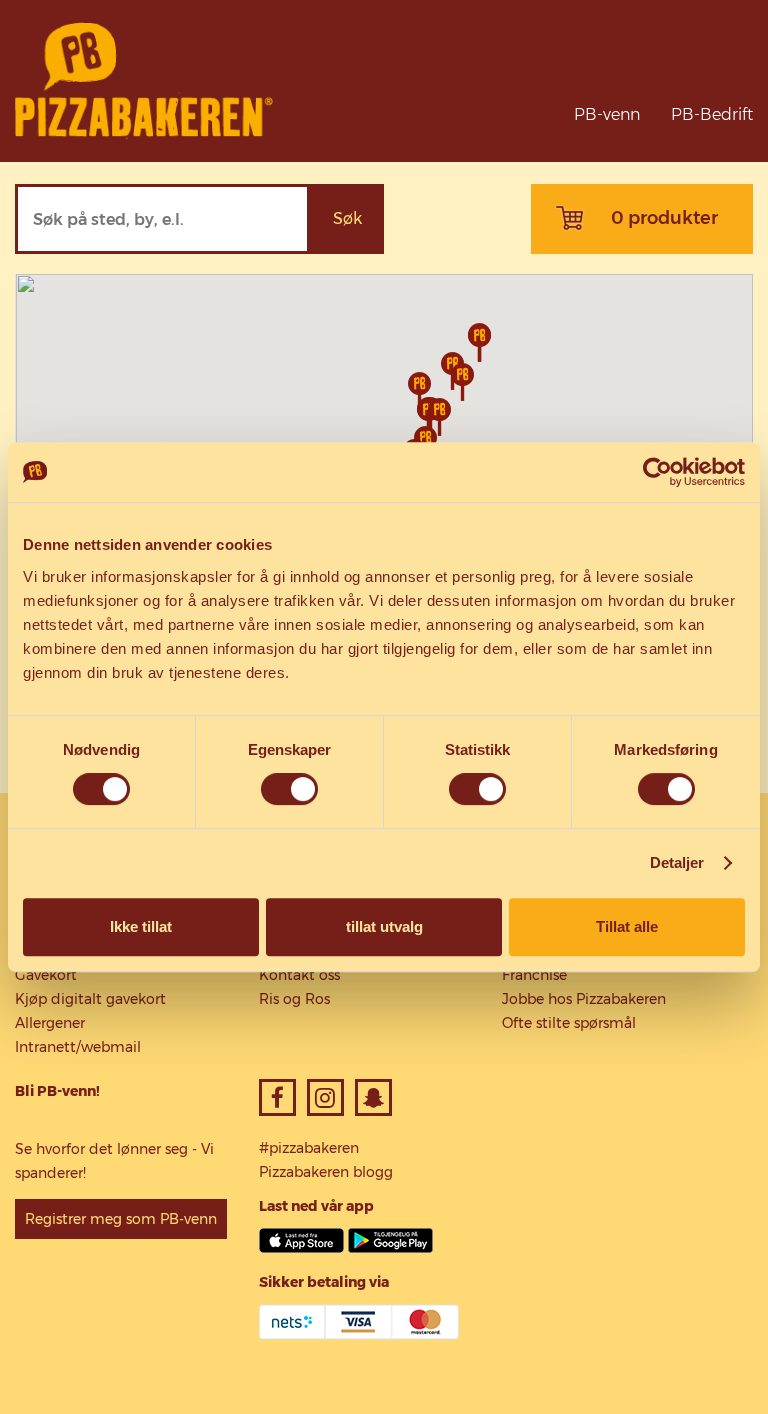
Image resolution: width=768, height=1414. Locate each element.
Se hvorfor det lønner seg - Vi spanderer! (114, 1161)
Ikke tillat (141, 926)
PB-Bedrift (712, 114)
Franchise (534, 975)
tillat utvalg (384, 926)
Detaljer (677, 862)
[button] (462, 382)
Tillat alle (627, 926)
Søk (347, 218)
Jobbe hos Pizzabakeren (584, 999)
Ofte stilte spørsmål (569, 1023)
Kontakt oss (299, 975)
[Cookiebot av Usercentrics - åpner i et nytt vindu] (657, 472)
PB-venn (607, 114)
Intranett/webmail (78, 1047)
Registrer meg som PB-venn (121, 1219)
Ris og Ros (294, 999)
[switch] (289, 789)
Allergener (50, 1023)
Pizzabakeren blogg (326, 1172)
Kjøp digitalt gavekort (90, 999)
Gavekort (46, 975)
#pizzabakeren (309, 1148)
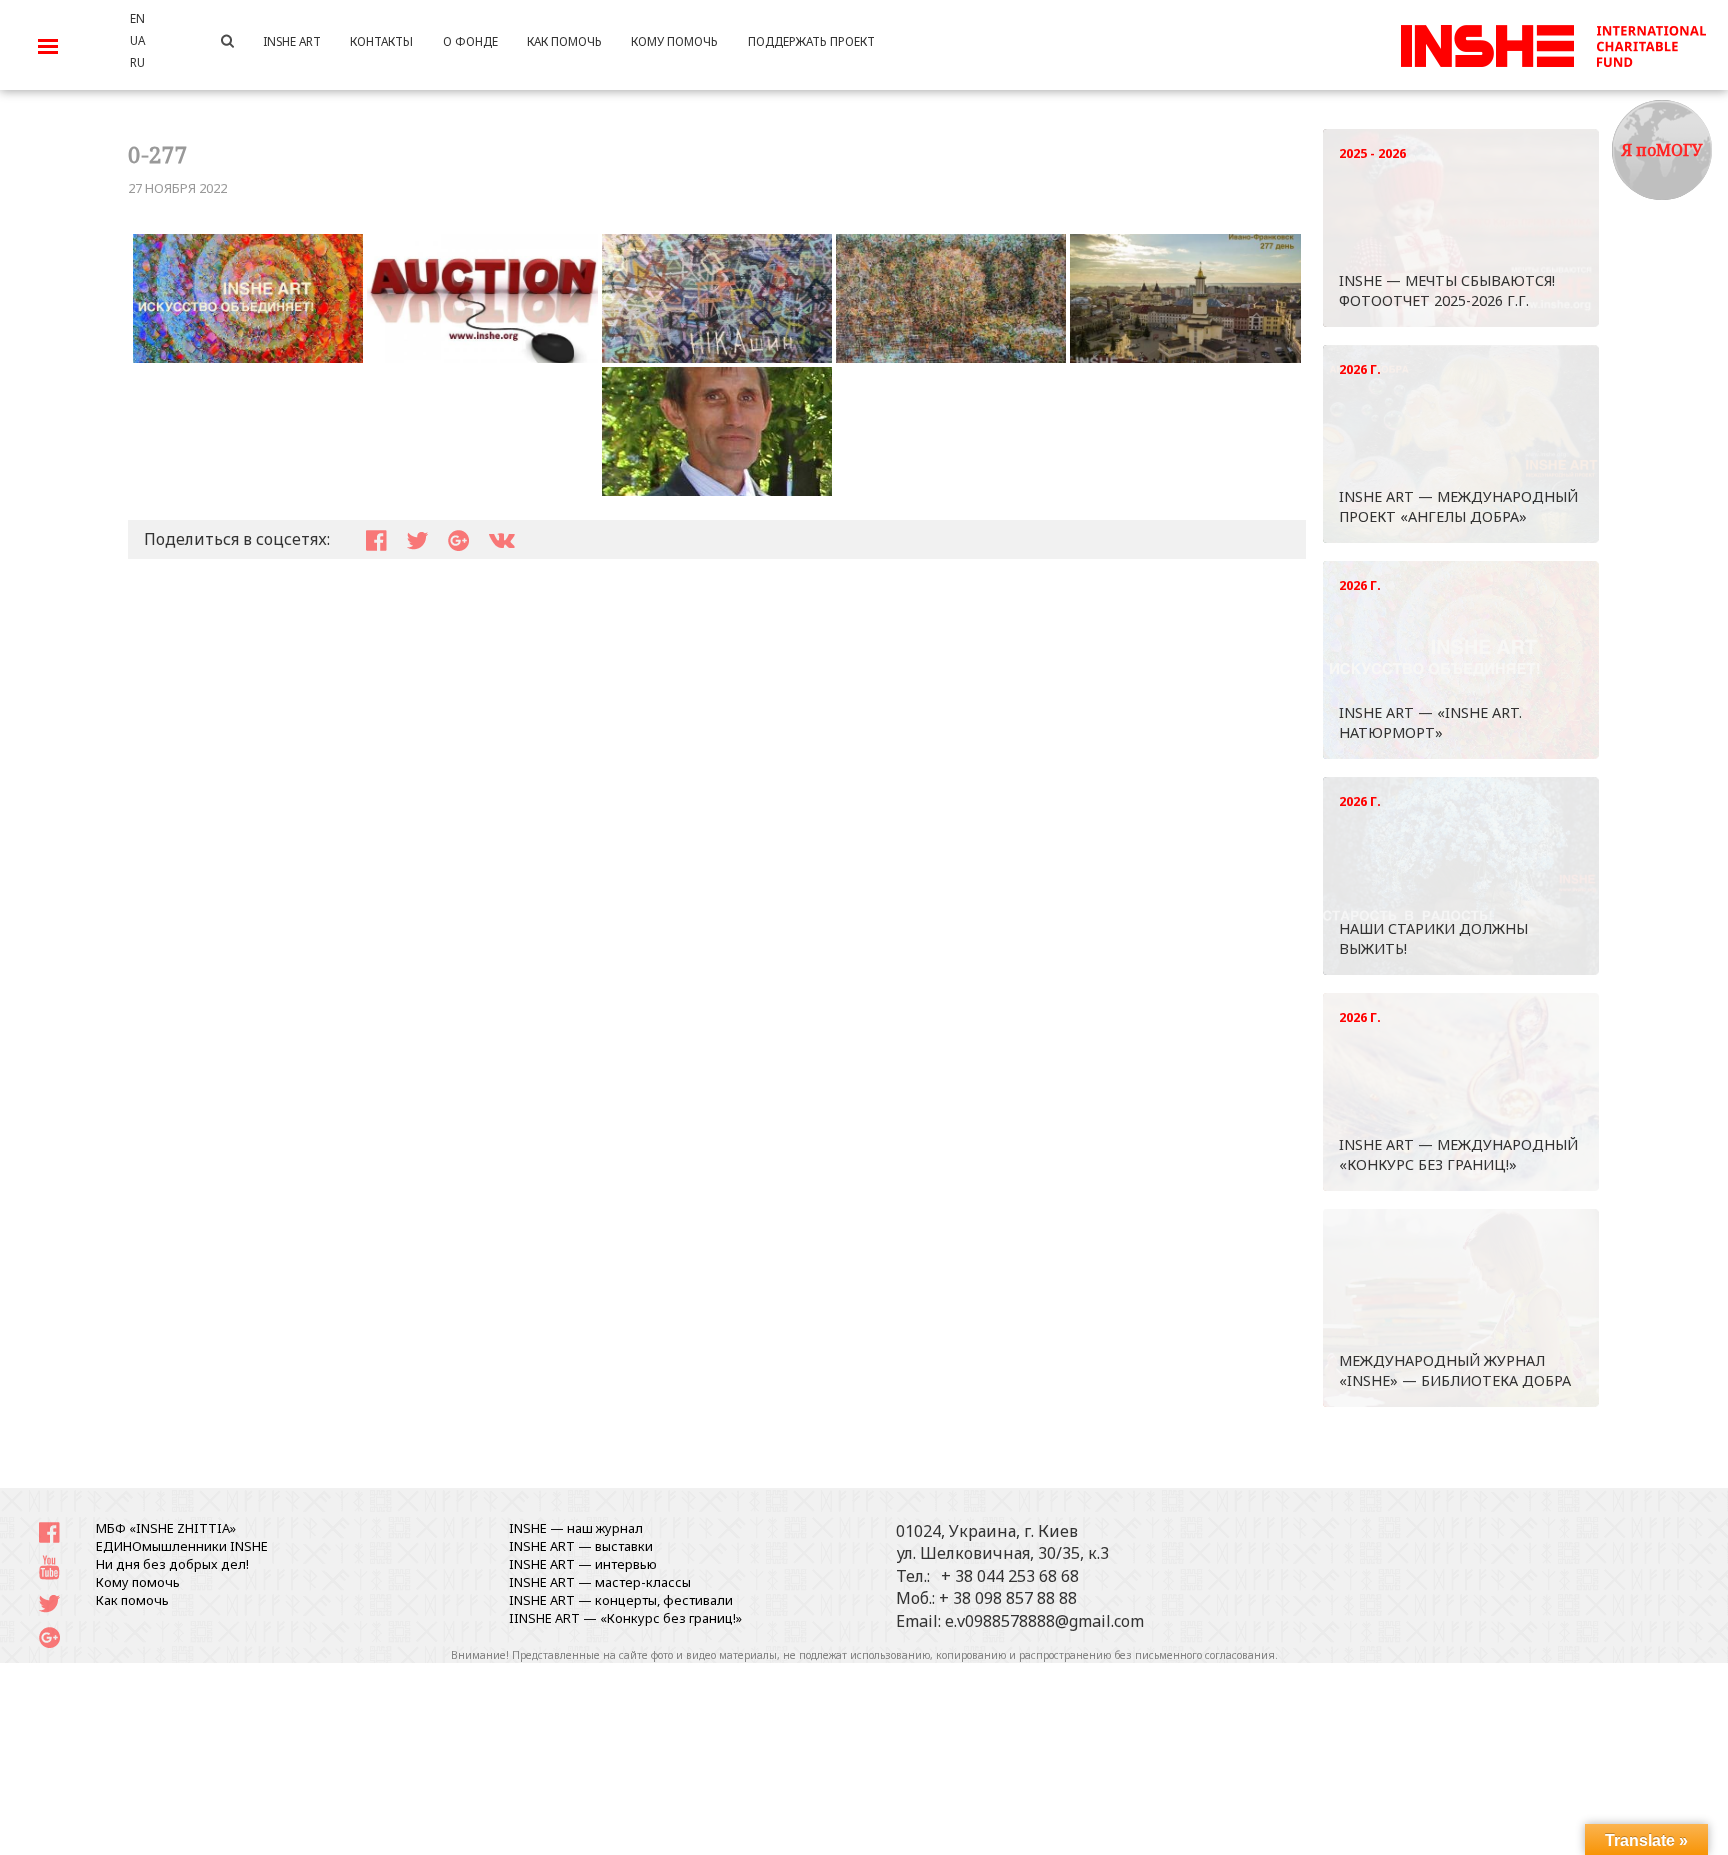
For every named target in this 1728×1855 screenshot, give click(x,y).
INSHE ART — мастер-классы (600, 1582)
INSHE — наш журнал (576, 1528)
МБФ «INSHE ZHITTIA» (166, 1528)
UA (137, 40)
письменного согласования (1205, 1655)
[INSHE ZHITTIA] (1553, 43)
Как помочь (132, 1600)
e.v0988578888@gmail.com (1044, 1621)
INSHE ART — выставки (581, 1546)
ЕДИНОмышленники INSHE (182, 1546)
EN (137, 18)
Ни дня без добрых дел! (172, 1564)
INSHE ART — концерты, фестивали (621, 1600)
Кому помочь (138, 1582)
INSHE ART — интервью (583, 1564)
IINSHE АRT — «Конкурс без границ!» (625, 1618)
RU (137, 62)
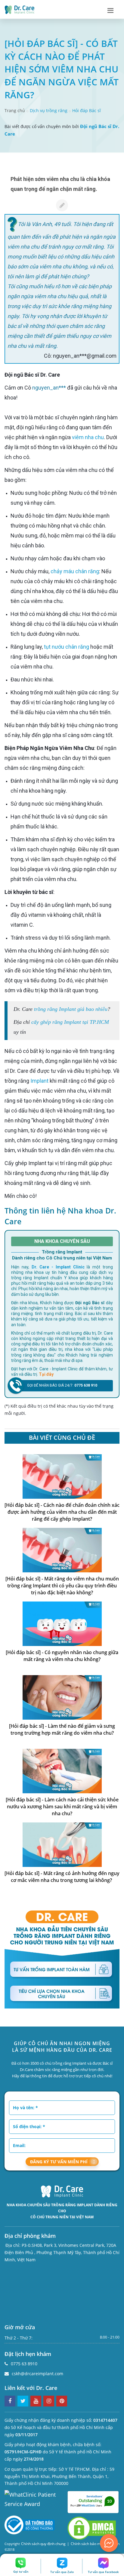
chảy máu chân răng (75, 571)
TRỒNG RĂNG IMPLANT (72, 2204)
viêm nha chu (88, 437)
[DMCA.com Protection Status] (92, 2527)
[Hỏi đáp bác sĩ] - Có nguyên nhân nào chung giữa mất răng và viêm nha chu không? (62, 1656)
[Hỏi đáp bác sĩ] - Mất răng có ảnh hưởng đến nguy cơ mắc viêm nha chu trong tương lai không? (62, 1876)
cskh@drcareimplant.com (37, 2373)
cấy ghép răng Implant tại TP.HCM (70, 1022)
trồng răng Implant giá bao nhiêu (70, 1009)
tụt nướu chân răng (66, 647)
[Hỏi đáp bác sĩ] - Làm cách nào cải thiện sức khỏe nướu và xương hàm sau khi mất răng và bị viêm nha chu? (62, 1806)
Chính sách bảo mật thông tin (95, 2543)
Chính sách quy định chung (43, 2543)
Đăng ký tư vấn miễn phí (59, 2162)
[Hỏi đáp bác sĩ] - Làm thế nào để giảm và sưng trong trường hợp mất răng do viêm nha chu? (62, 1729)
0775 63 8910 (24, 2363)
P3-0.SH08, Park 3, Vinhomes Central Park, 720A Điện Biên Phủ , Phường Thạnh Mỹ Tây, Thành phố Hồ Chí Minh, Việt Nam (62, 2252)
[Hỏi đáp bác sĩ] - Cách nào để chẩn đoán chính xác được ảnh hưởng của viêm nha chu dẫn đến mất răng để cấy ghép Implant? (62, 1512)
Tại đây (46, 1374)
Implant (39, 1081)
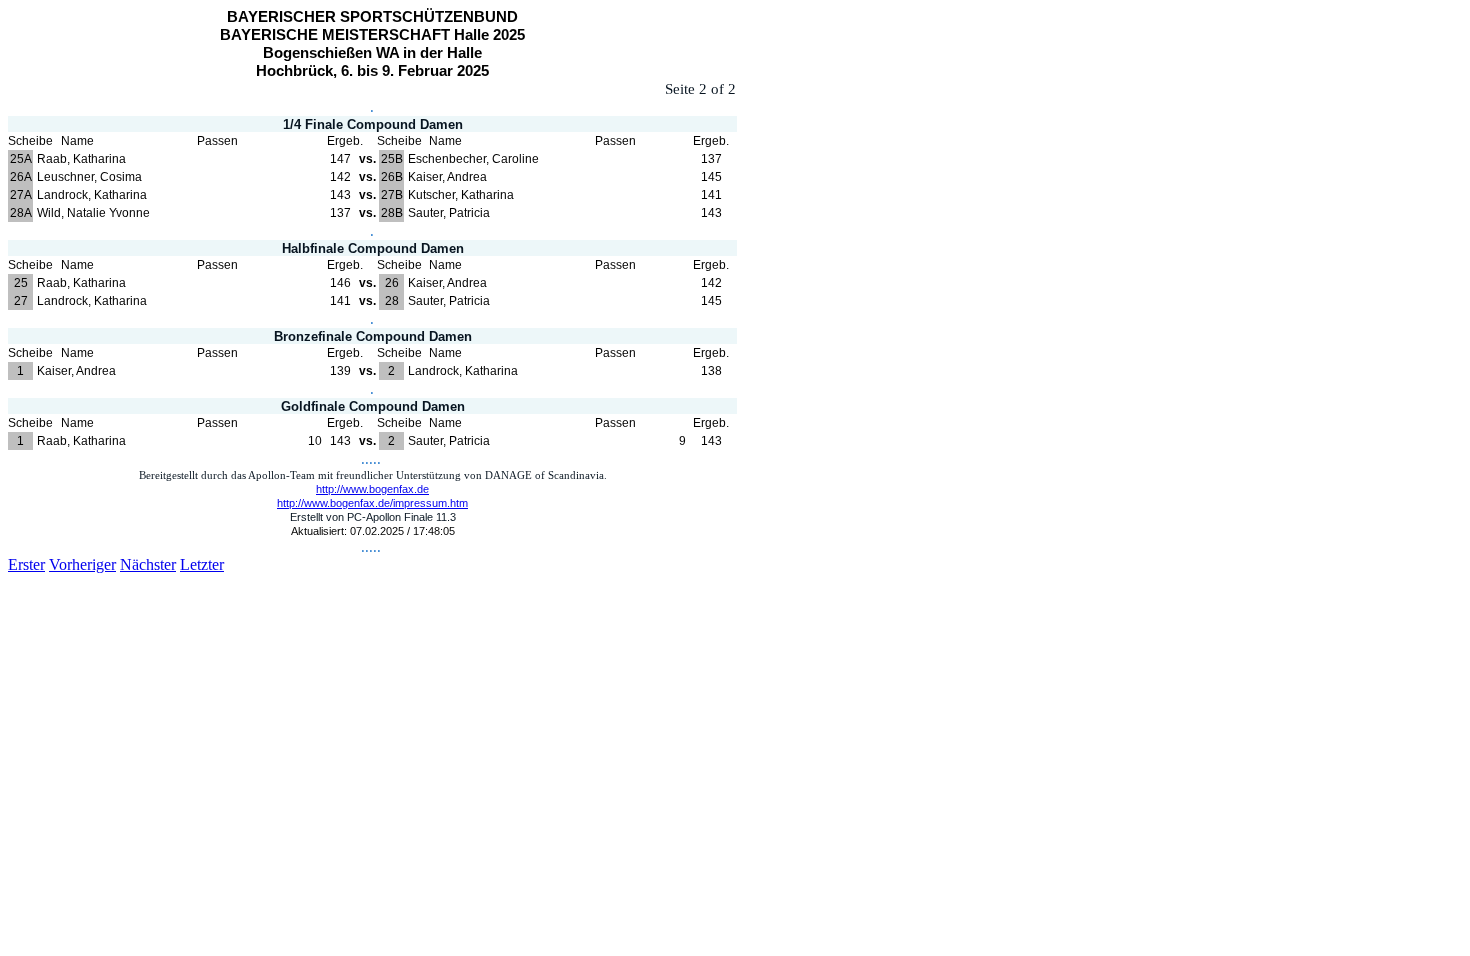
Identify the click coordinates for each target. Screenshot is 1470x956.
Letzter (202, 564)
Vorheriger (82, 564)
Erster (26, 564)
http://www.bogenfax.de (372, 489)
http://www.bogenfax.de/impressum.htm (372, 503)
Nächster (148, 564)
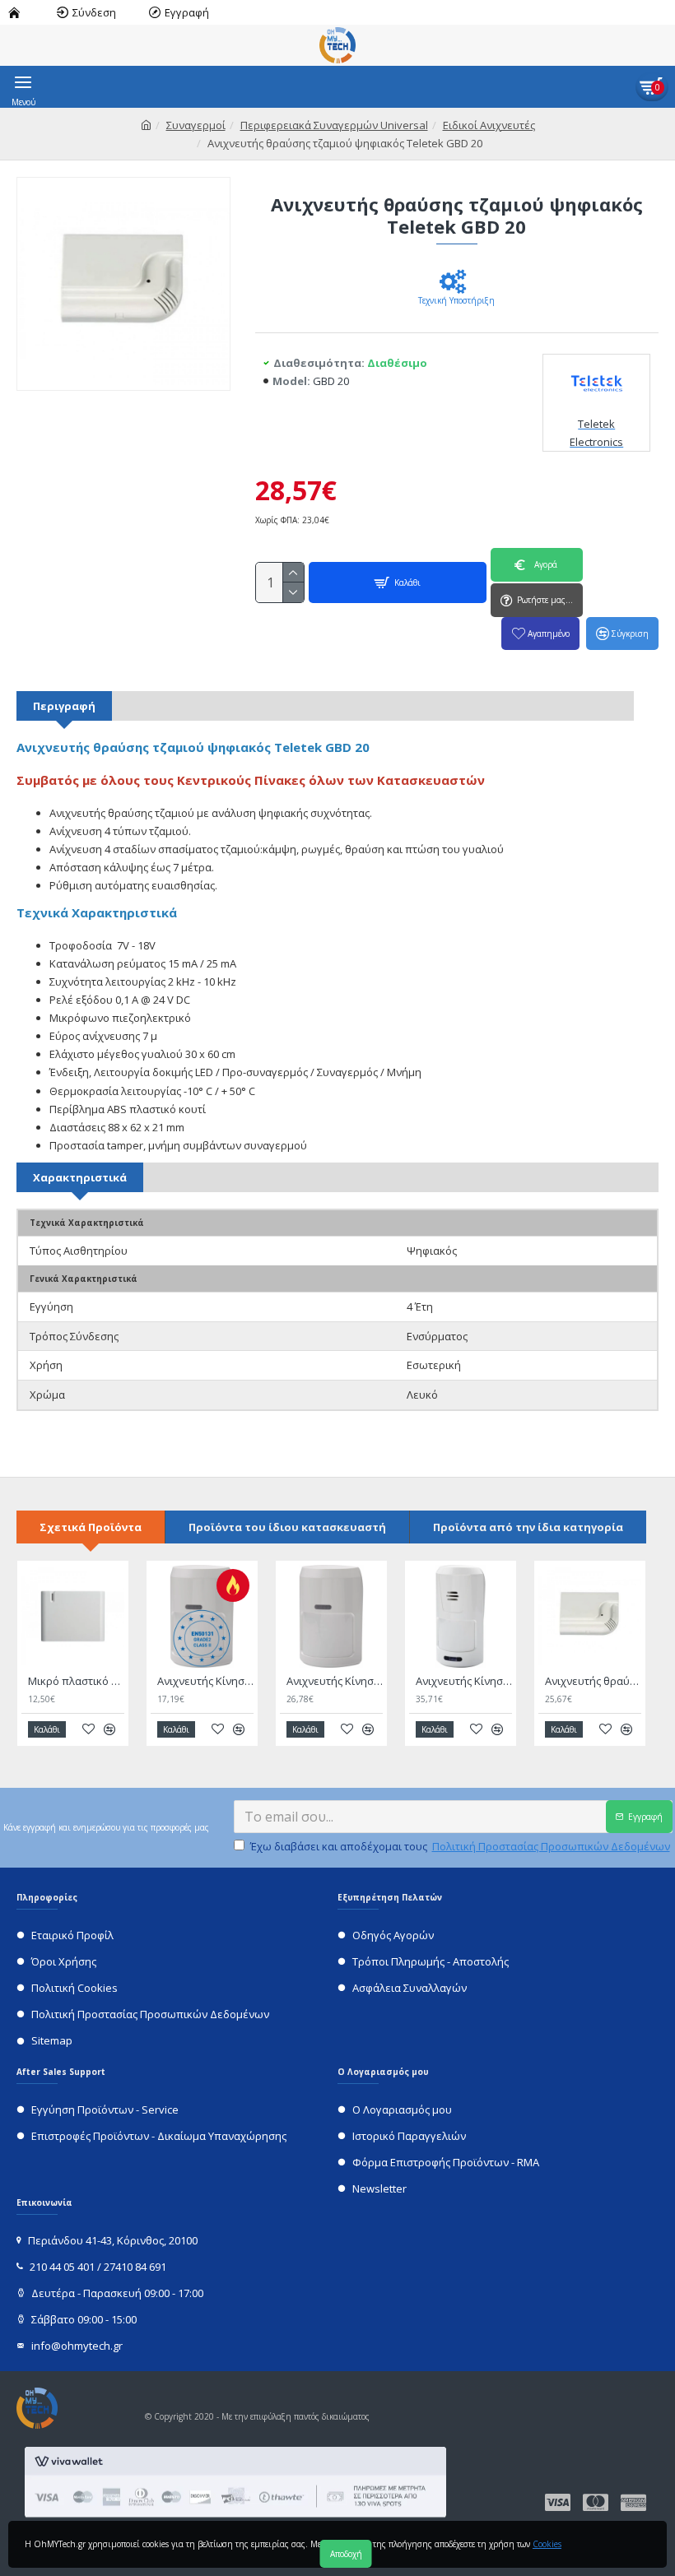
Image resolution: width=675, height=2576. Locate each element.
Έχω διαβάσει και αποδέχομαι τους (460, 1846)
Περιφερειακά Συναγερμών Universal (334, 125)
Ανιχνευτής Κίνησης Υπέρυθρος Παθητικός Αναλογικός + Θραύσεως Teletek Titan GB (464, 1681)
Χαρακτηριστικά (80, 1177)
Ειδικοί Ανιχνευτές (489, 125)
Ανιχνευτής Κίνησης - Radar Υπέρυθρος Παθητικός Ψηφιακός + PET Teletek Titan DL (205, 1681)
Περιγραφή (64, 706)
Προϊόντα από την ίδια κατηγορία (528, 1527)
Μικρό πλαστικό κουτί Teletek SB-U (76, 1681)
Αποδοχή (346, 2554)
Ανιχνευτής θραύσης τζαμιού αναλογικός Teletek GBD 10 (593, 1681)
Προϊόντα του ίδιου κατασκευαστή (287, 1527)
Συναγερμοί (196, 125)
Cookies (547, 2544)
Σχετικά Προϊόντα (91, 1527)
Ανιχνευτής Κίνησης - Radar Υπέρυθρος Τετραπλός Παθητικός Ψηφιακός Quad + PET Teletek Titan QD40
---
TASK DESCRIPTION — Return the opening line of the data above and every line after it up to and including the line that holds "Søk (347, 218)"; pictures stay out.

EXPECTED ANSWER —
Image resolution: width=768, height=1414. Locate each element.
Se hvorfor det lønner seg - Vi spanderer! (114, 1161)
Ikke tillat (141, 926)
PB-Bedrift (712, 114)
Franchise (534, 975)
tillat utvalg (384, 926)
Detaljer (677, 862)
[button] (462, 382)
Tillat alle (627, 926)
Søk (347, 218)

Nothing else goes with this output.